▶ _Registros de datos_:
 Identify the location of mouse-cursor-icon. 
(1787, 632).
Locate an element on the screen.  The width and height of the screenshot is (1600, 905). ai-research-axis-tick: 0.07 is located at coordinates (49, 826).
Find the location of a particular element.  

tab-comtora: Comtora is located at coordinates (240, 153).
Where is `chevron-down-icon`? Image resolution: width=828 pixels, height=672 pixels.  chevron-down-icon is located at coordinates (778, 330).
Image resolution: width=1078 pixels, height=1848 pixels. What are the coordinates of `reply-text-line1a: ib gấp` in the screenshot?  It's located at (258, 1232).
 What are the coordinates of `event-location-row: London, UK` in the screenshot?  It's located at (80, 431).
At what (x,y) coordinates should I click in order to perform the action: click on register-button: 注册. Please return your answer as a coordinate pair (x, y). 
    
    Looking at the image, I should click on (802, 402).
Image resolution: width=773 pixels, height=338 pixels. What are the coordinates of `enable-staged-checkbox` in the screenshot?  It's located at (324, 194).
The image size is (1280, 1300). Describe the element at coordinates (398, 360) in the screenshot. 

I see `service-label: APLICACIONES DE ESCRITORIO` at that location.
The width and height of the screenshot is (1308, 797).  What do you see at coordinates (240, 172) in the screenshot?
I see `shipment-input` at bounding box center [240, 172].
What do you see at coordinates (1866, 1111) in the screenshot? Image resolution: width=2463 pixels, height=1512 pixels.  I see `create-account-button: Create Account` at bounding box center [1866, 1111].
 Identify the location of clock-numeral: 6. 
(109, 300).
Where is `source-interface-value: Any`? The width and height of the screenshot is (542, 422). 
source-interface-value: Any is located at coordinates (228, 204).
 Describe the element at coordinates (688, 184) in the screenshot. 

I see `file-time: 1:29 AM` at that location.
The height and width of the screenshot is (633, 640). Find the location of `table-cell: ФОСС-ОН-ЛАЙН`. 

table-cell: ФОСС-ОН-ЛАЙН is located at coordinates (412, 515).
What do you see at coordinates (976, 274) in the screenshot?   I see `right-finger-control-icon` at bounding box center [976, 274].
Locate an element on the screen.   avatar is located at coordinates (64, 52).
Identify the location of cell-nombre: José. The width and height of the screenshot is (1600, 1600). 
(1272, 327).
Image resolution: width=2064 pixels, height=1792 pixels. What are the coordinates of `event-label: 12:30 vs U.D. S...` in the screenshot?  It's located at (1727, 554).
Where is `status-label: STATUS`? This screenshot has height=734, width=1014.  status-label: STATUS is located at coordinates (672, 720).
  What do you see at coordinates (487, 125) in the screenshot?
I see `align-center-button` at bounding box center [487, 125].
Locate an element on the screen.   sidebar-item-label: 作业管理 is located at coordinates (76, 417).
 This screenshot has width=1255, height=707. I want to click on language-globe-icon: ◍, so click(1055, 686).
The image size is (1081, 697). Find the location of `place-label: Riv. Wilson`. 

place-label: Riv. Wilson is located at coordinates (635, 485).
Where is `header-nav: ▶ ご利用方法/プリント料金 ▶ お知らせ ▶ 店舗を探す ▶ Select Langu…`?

▶ _Actividad_:
Reproduce sin cambios, por favor, las líneas de los registros que empiezan en la que contiene "The image size is (1280, 1300)." y terminan en la que contiene "center [240, 172].", ambas incluidas.

▶ _Resultado de la tarea_:
The image size is (1280, 1300). Describe the element at coordinates (398, 360) in the screenshot. 

I see `service-label: APLICACIONES DE ESCRITORIO` at that location.
The width and height of the screenshot is (1308, 797).  What do you see at coordinates (240, 172) in the screenshot?
I see `shipment-input` at bounding box center [240, 172].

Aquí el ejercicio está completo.